Astrobiologists have come up with two basic ideas for how to find life on planets outside the solar system. The first is to look for telltale gases in exoplanets’ atmospheres, such as oxygen and methane, that would suggest the presence of some rudimentary life form, like bacteria. The second involves searching for radio or laser signals from some advanced alien civilizations—a longer shot, since the signals would have to be beamed in our direction — and who knows if aliens use lasers or radio?
But now a team of Harvard astronomers has come up with a third way: look for atmospheric gases generated not by biological processes, but by alien factories.
“I was very surprised,” says Avi Loeb, chair of Harvard’s astrophysics department and a co-author of a paper describing the technique, “that nobody has thought before about searching for industrial air pollution.”
It’s probably less surprising to others: Loeb is something of a master at asking nutty-sounding questions, then demonstrating that they’re not nearly as nutty as you might think. He co-authored one paper, for example, on how to look for cities on Pluto, and another on why it makes sense to look for habitable planets orbiting dead stars.
This latest effort is no exception. “It’s not crazy, at least as far as I can tell,” says Heather Knutson, a Caltech astronomer who specializes in looking at exoplanetary atmospheres, and who wasn’t involved in this research. “Avi in particular is willing to speculate on some pretty far-out topics, but no one doubts his ability to calculate the relevant physical models correctly.”
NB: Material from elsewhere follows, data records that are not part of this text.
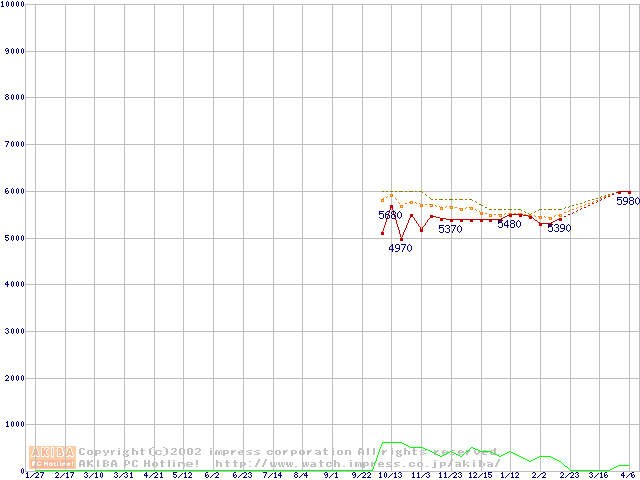Image resolution: width=640 pixels, height=480 pixels.
Task: Click the 4/6 date axis label
Action: pos(627,475)
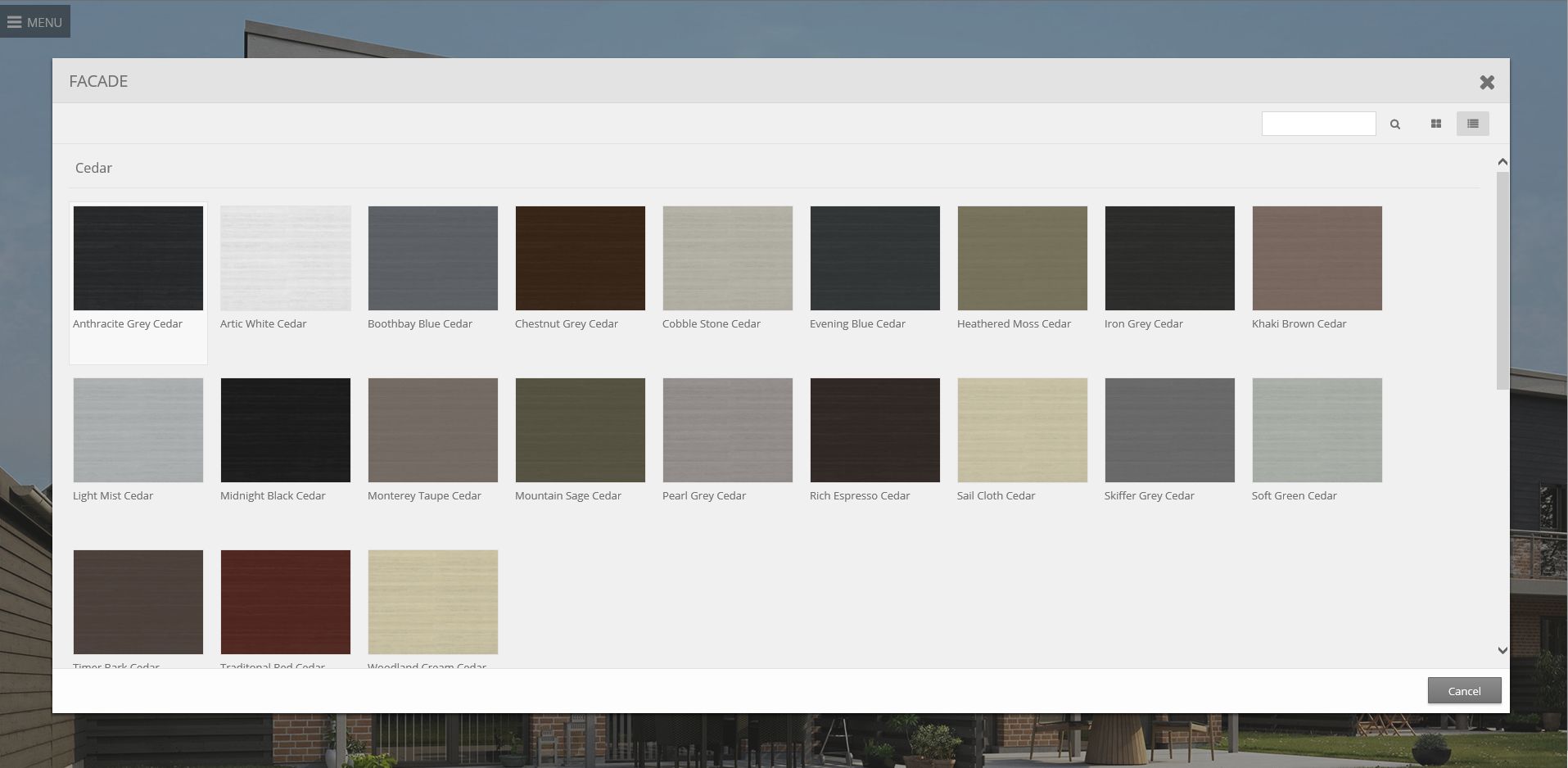Close the Facade dialog with the X
This screenshot has width=1568, height=768.
point(1487,82)
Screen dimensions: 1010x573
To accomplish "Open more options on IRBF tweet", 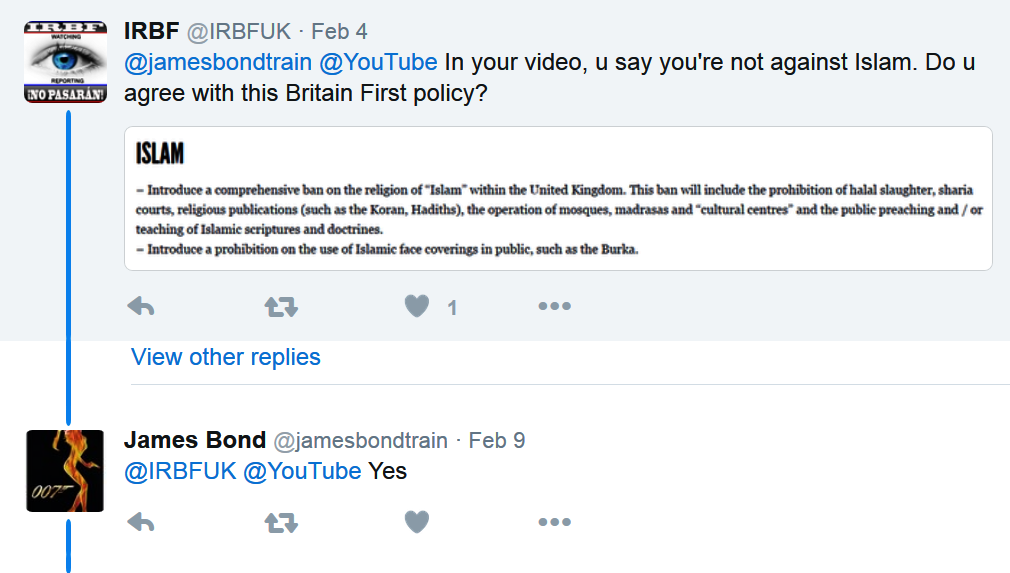I will coord(554,307).
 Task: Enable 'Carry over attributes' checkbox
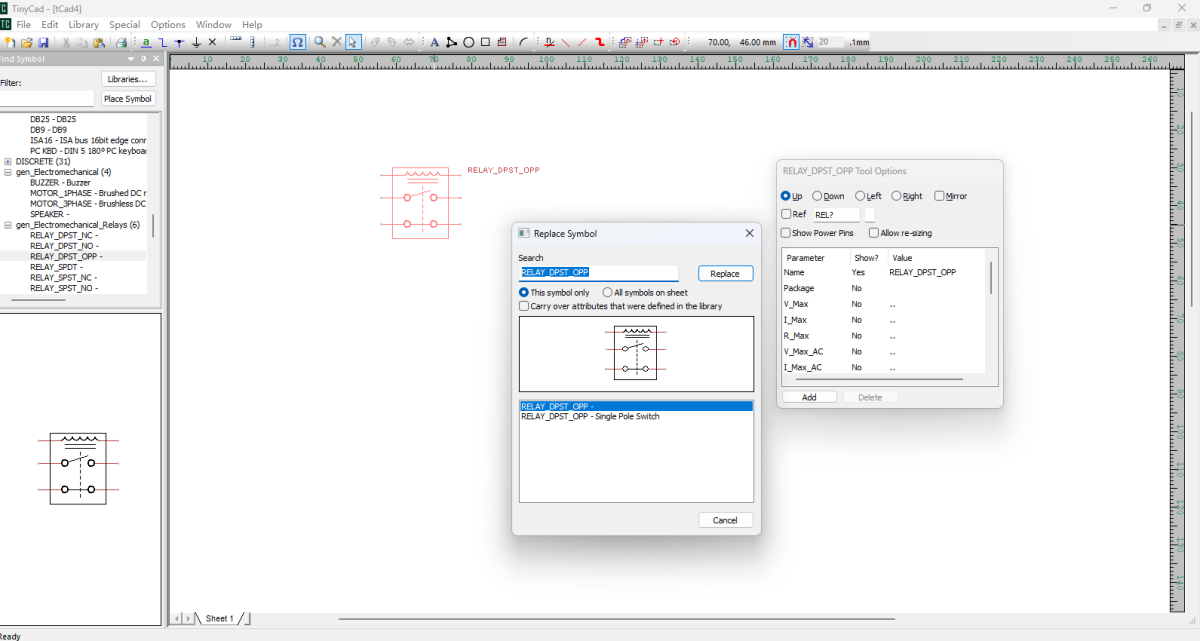[525, 306]
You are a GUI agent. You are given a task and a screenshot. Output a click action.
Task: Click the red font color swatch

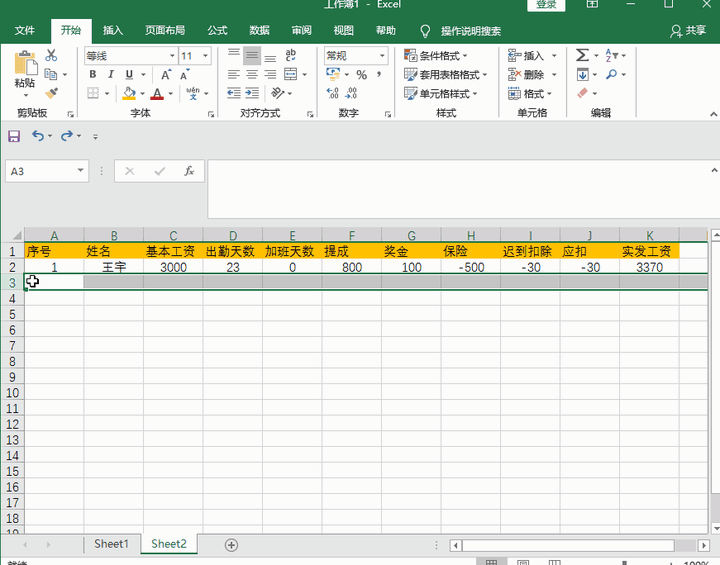point(156,94)
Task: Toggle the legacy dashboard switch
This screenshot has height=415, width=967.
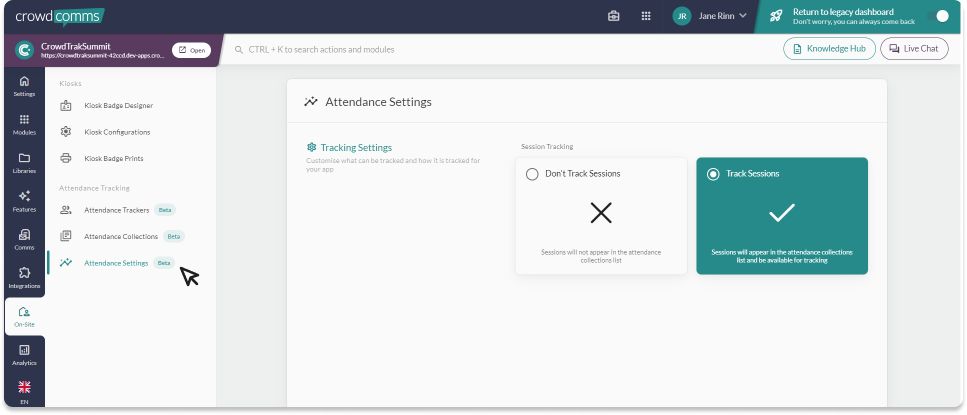Action: coord(935,16)
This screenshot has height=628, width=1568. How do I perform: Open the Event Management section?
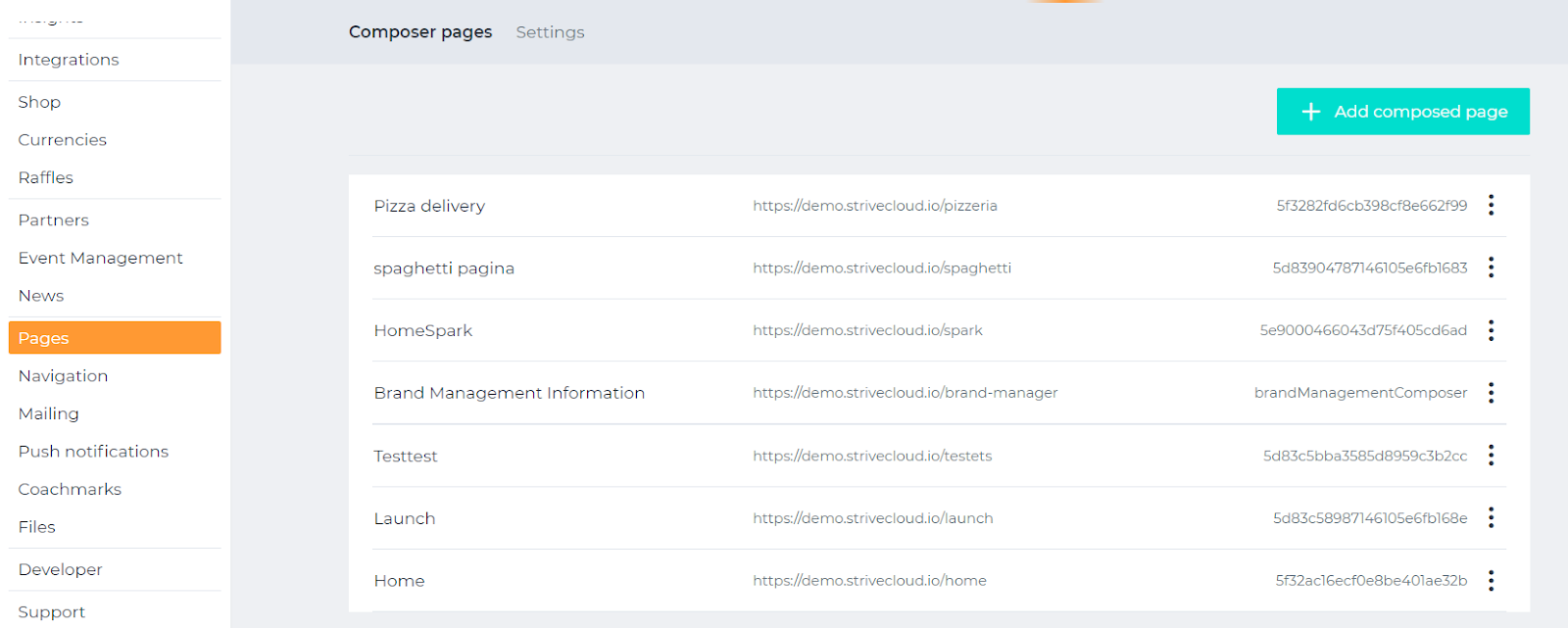[x=100, y=258]
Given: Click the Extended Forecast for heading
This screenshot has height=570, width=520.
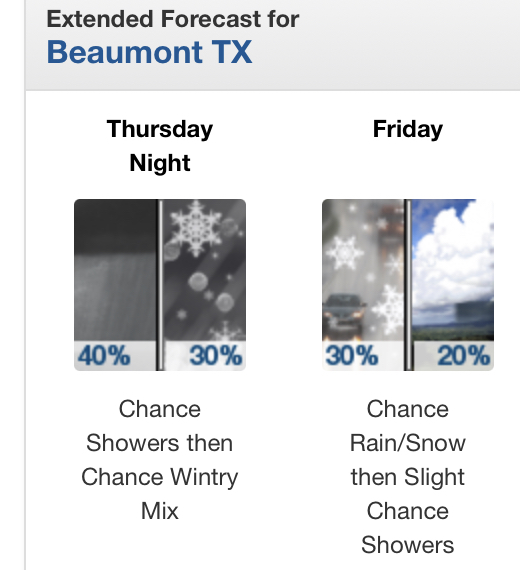Looking at the screenshot, I should (x=173, y=19).
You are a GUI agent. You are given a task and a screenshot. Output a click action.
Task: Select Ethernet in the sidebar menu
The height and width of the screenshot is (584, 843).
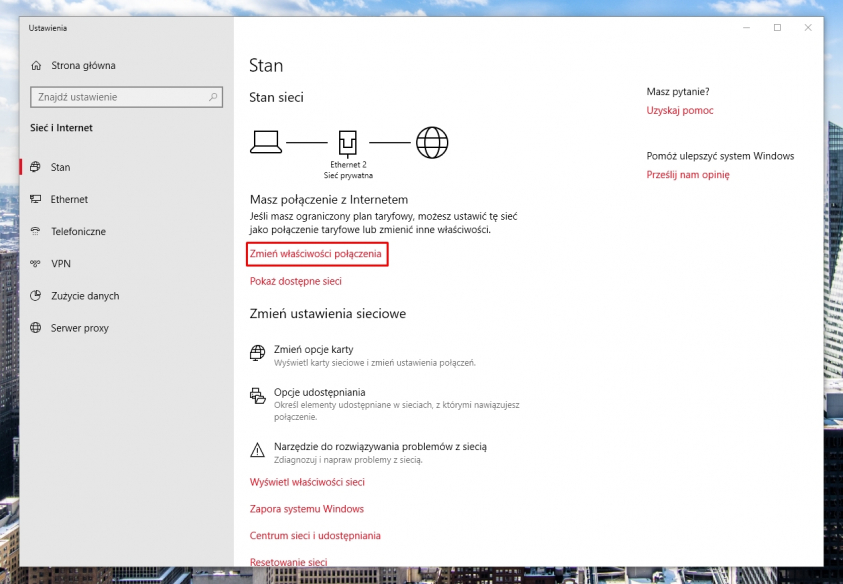point(69,200)
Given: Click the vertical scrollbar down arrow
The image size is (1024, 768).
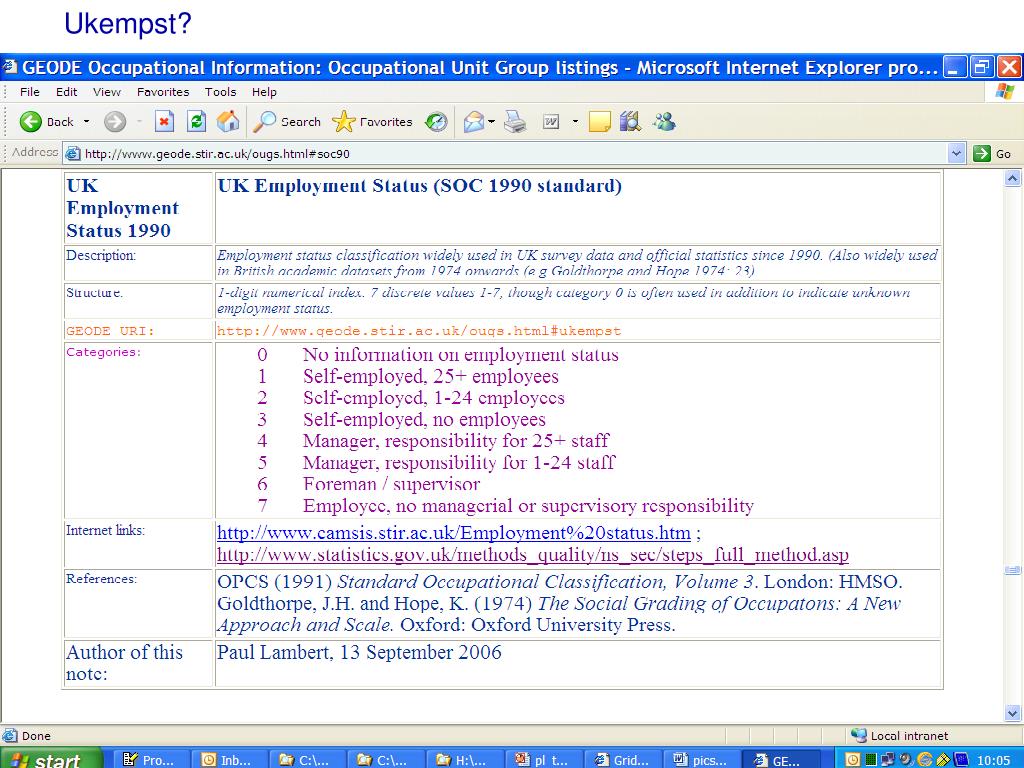Looking at the screenshot, I should [x=1012, y=713].
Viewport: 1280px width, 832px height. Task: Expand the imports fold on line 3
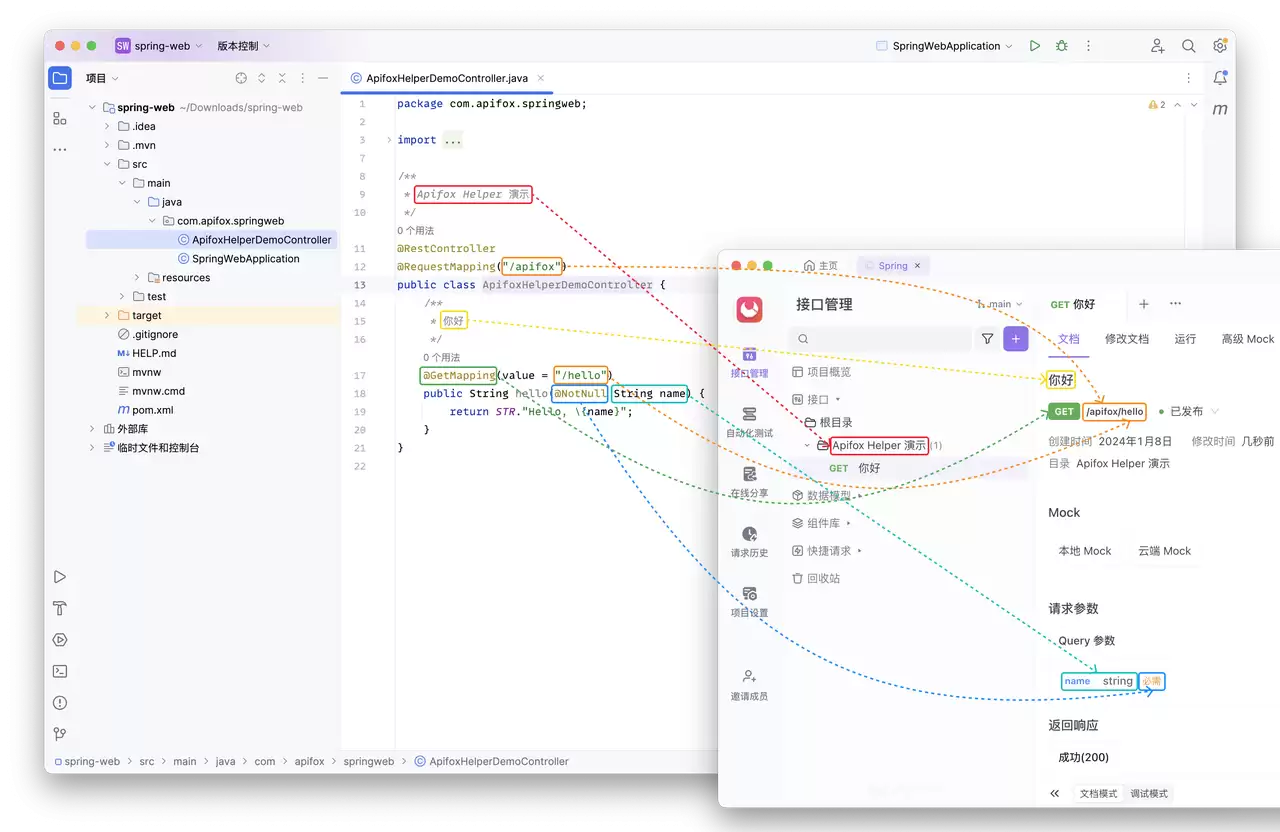pyautogui.click(x=389, y=140)
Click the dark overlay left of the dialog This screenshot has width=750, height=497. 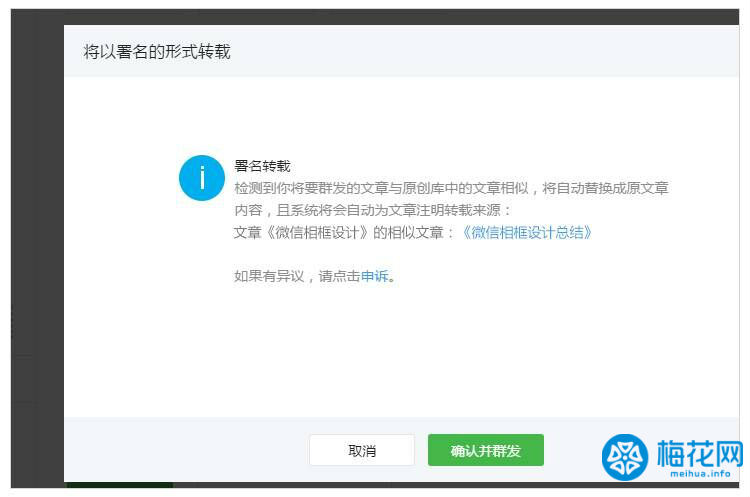35,250
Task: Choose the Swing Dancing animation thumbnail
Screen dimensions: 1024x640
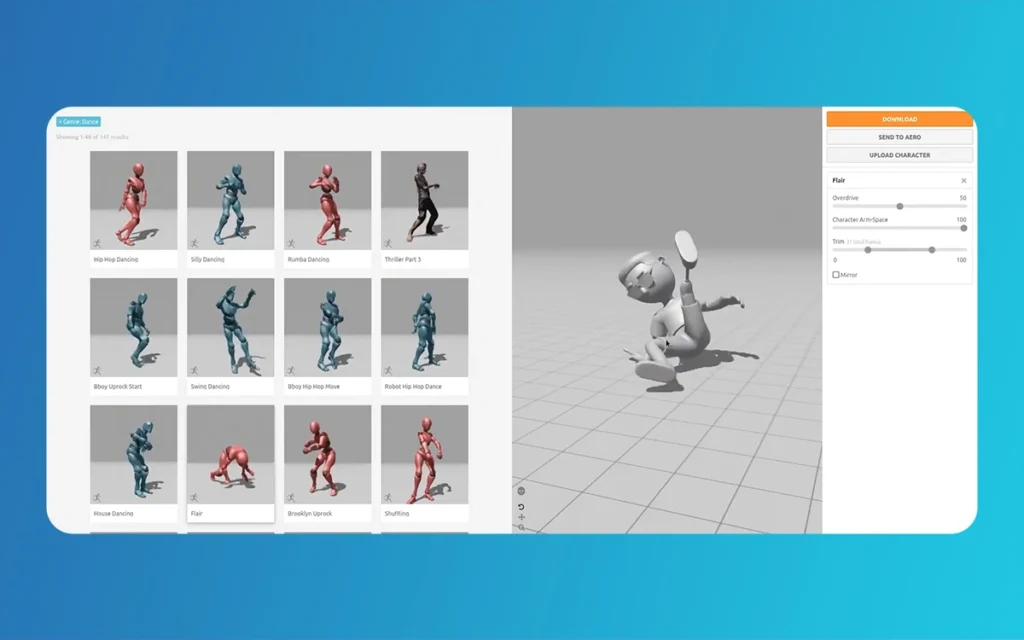Action: [230, 327]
In this case, the relevant models involve chlorofluorocarbons, or CFC’s, the chemicals used in refrigerators and air conditioners. Unlike oxygen and methane, which occur naturally, CFC’s are almost entirely artificial. If an Earth-size planet had just ten times the atmospheric concentration of CFC’s that Earth does, Loeb and his co-authors, Harvard freshman Henry Lin and Smithsonian Observatory scientist Gonzalo Gonzalez Abad found, the gases could be detected with the powerful James Webb Space Telescope, slated for launch in 2018.
There are, Loeb admits, a couple of catches. First, the Webb can only pull this off if a planet in question orbits a white dwarf star—the tiny, white-hot ember left behind when a star like the Sun dies. That’s because the CFCs’ signature would appear as a distortion of starlight passing through the planet’s atmosphere. If the star is much bigger than the planet, most of the light hitting the telescope would bypass the planet entirely, and the distortion would be lost in the glare.
Another issue is that high concentrations of CFC’s might signal a civilization that has already managed to destroy itself. Some of these gases attack and destroy a planet’s protective ozone layer, which is why, here on Earth, the worst offenders were banned in 1987.
But it’s also possible that an alien civilization would have pumped its atmosphere full of CFC’s on purpose, says Loeb. “They act as greenhouse gases,” he says, “so if a planet were at the colder edge of its habitable zone, you could imagine using CFC’s to warm things up.” As for the ozone problem, he says, “they could in principle produce extra ozone as well, or design CFC’s that were less harmful.”
As with many of Loeb’s more speculative ideas, he’s not predicting that we’ll actually find CFC-laced exoplanets—just that we could if they happen to exist, and happen to orbit white-dwarf stars.
The odds of discovery via this method are probably very long. But as physicists Philip Morrison and Giuseppe Cocconi once said of the search for alien radio signals, “The probability of success is difficult to estimate, but if we never search, the chance of success is zero.”